*Instructions to follow*: Pictures are to be left out, and only the lines from the one containing "This screenshot has" through the last line of the data are to be returned exactly.
------ Data records ------
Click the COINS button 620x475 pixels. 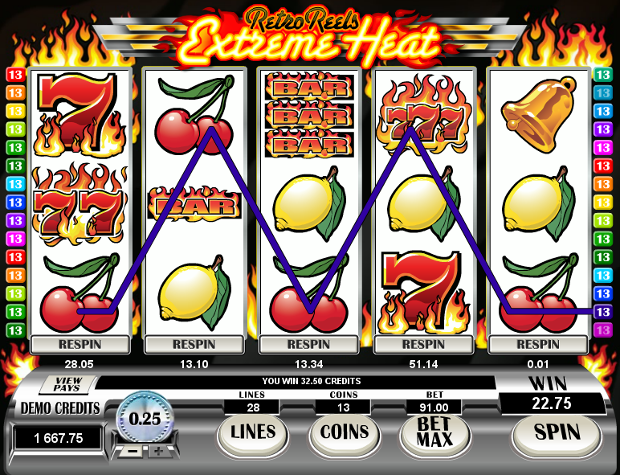click(344, 432)
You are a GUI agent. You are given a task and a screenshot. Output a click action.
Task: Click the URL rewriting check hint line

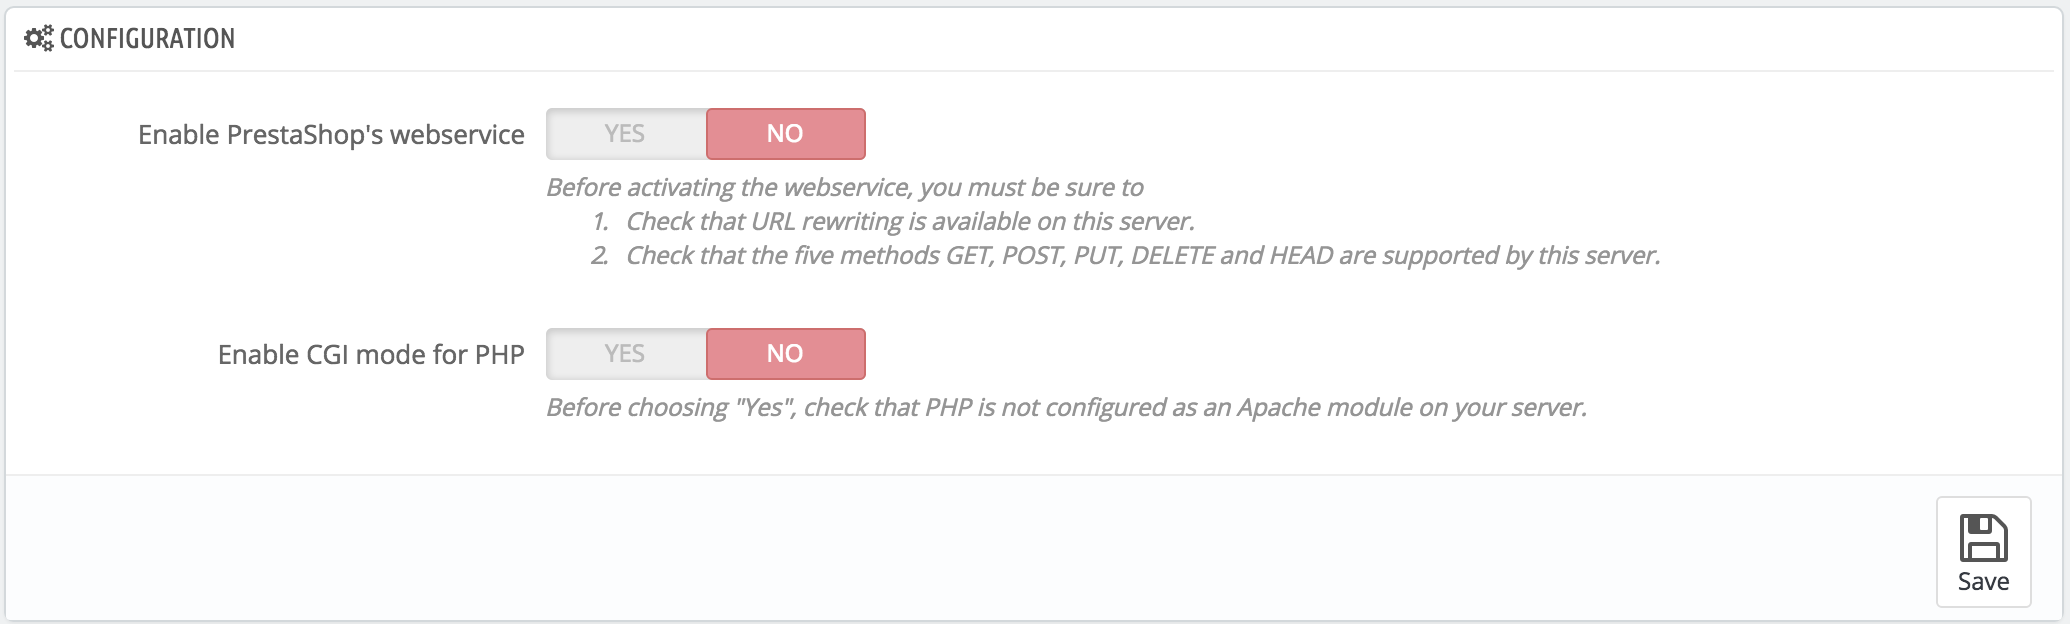click(x=910, y=222)

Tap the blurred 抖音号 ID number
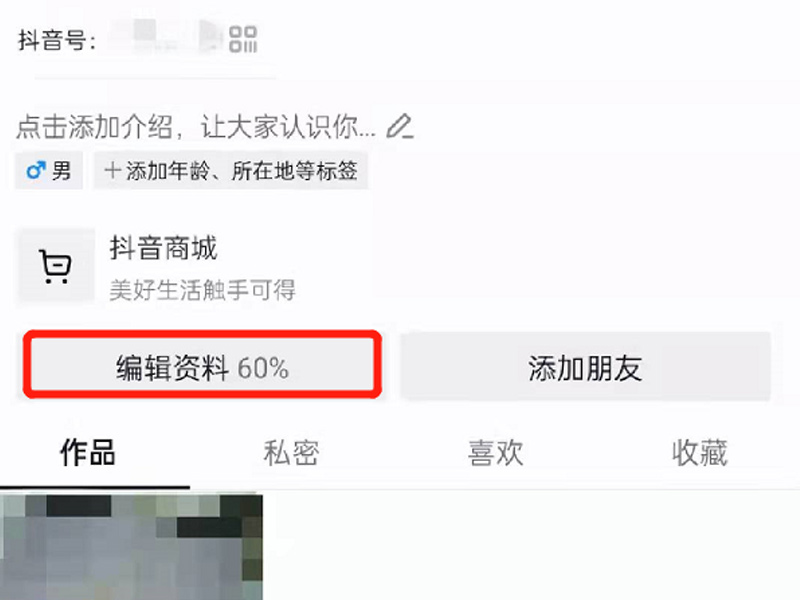[x=162, y=37]
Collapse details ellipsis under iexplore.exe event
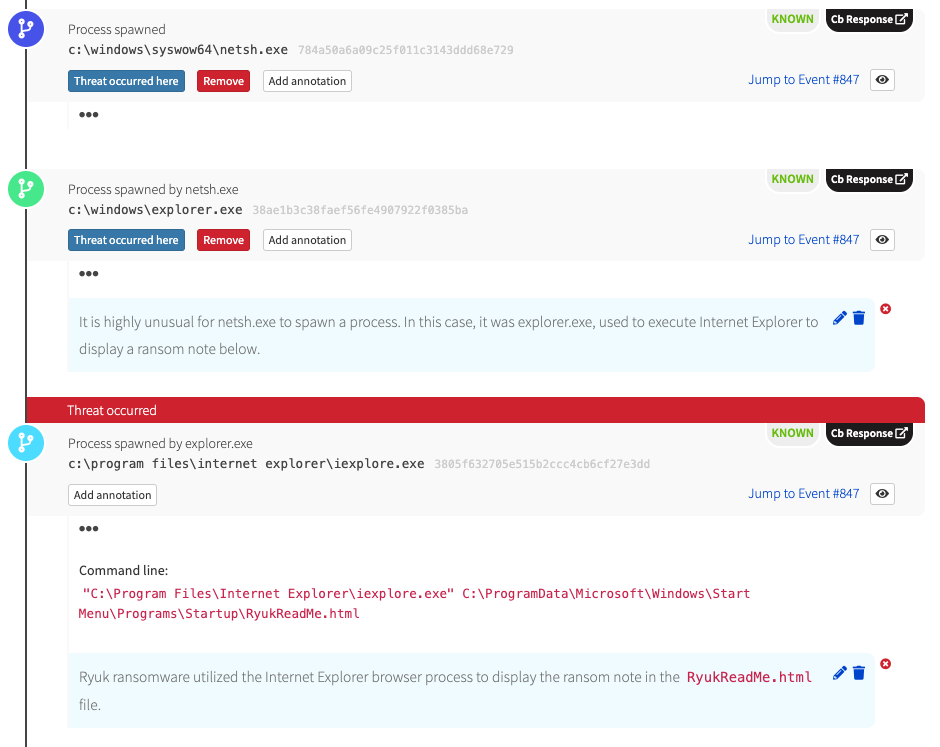Image resolution: width=940 pixels, height=747 pixels. click(89, 529)
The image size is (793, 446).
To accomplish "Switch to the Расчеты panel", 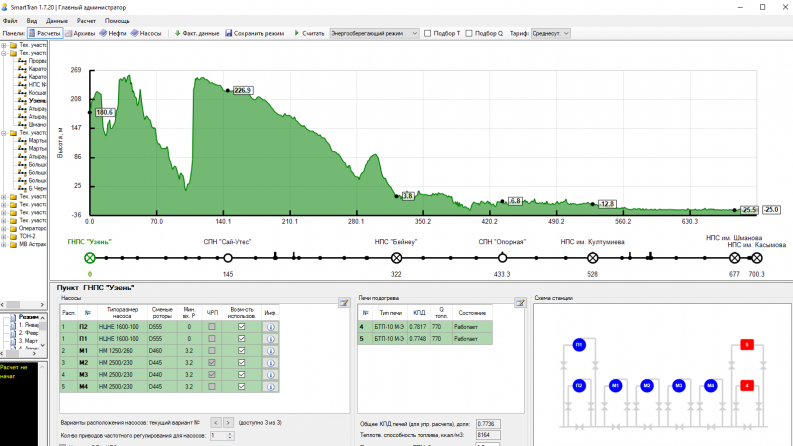I will [44, 33].
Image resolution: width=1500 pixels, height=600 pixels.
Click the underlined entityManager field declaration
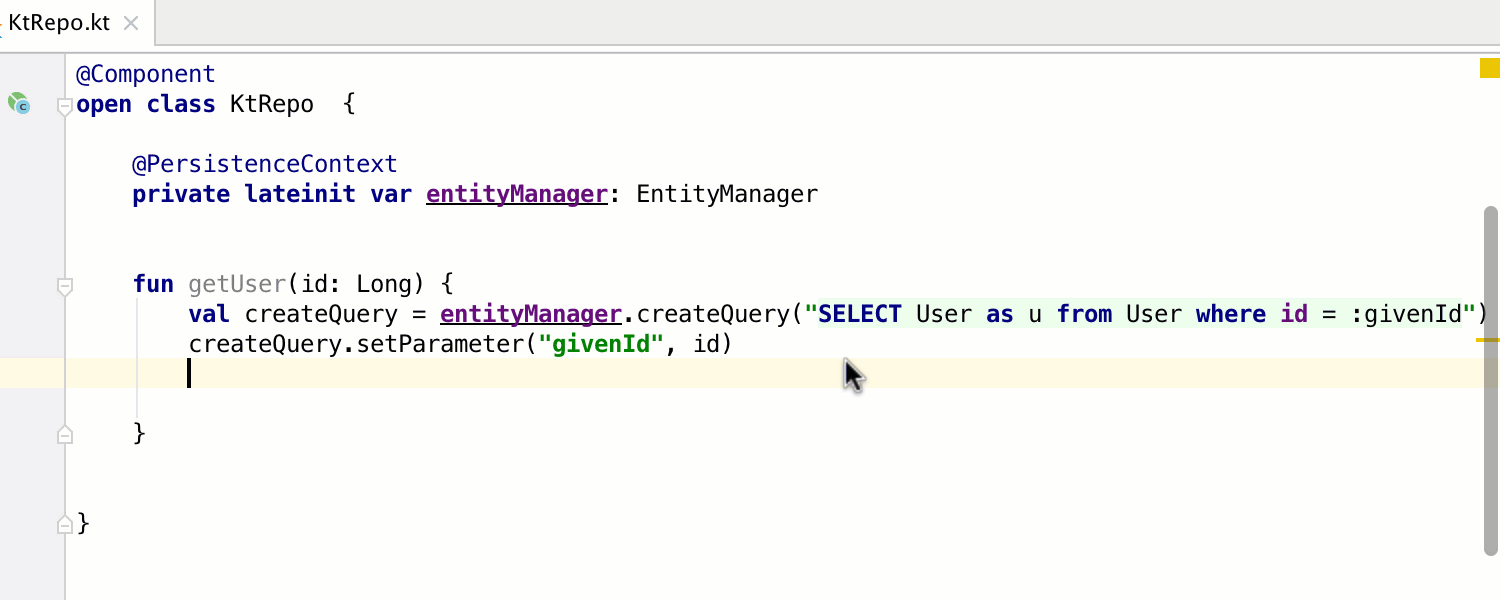[x=516, y=193]
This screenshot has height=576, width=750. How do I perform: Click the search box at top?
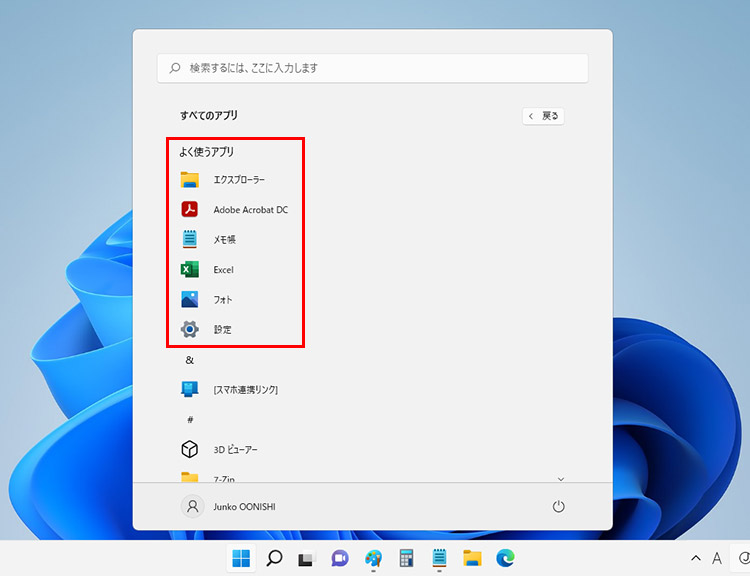pyautogui.click(x=372, y=68)
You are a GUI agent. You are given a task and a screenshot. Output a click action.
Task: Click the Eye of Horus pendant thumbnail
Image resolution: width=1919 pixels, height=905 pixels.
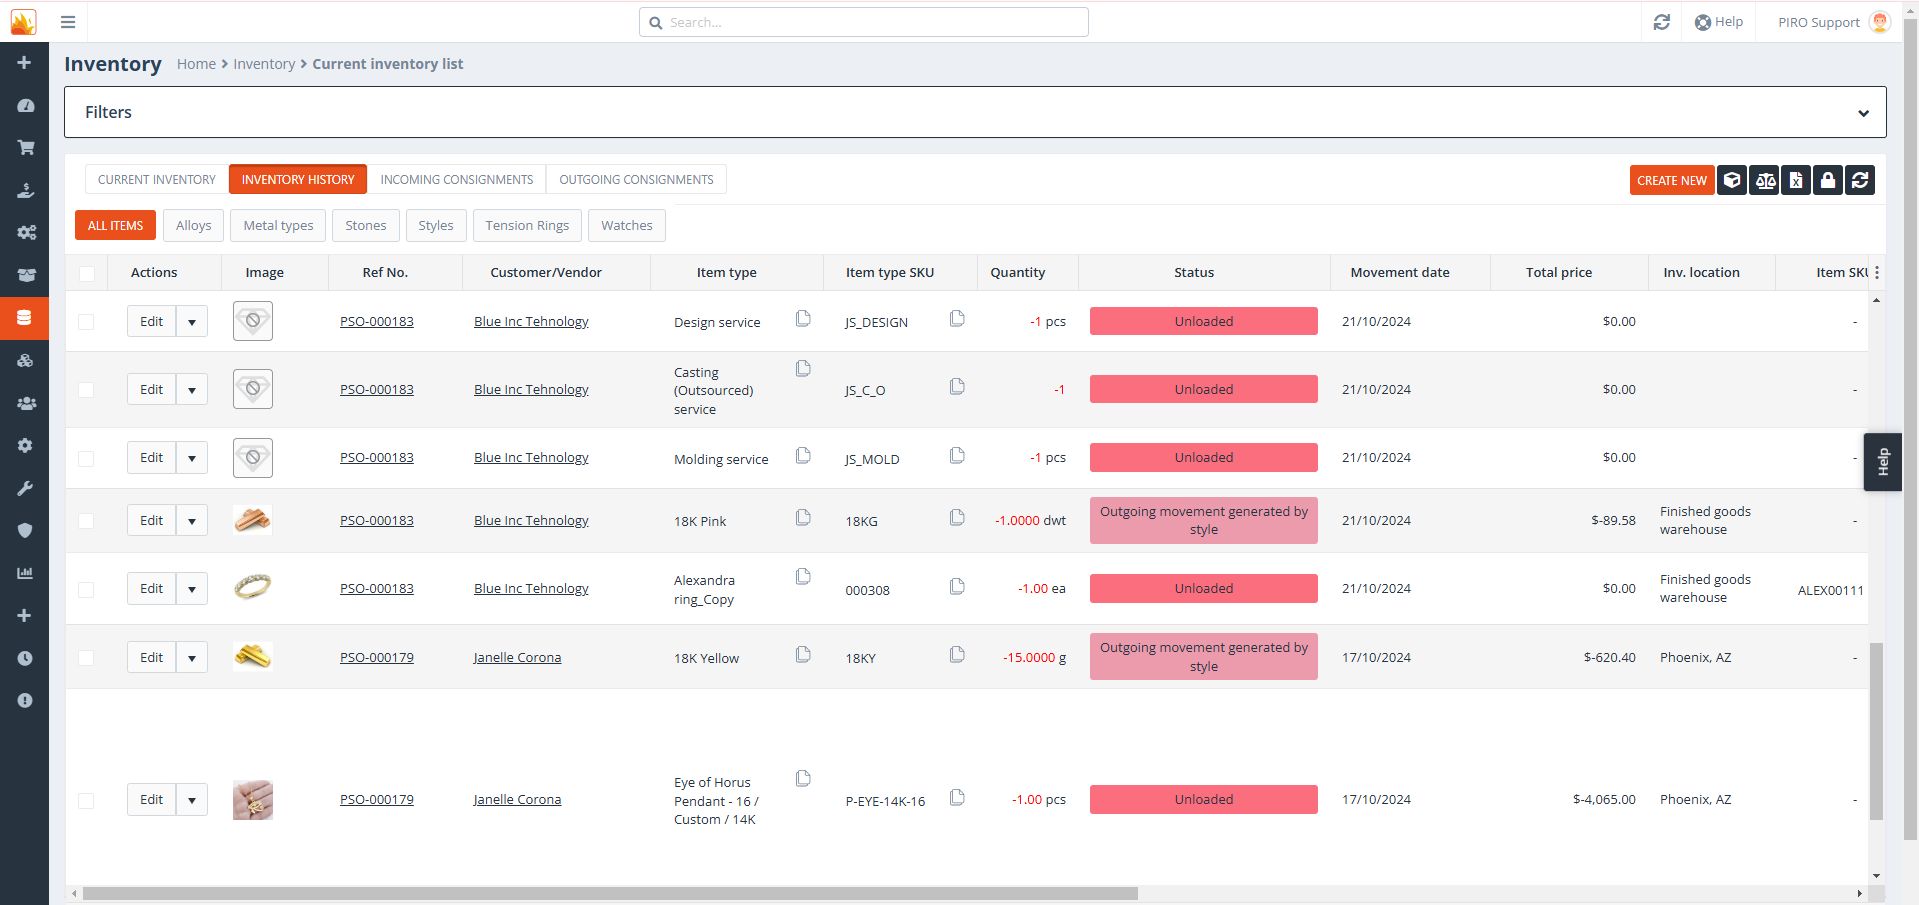[x=253, y=800]

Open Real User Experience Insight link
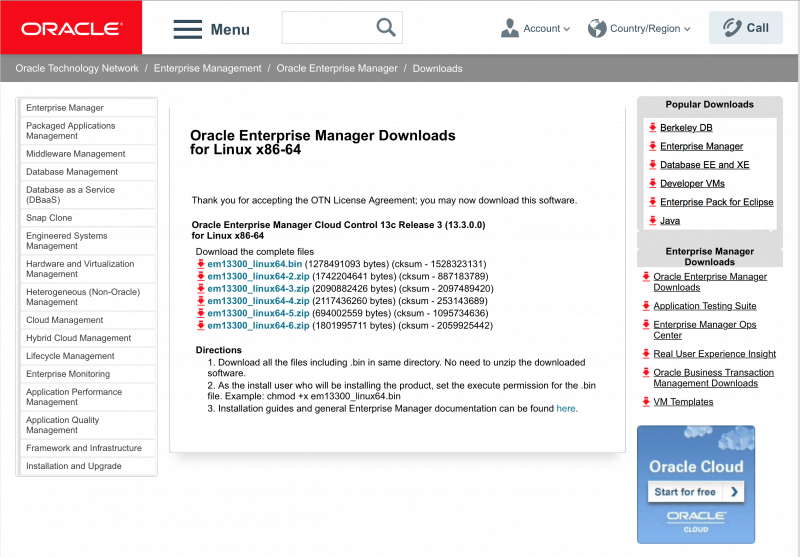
------
*Finished exercise*:
This screenshot has height=576, width=750. How do I perform: Click the search box at top?
pyautogui.click(x=372, y=68)
You are a GUI agent. You are given a task and a screenshot. Output a click action.
Task: Click the Eye of Horus pendant thumbnail
Image resolution: width=1919 pixels, height=905 pixels.
[x=253, y=800]

Open Real User Experience Insight link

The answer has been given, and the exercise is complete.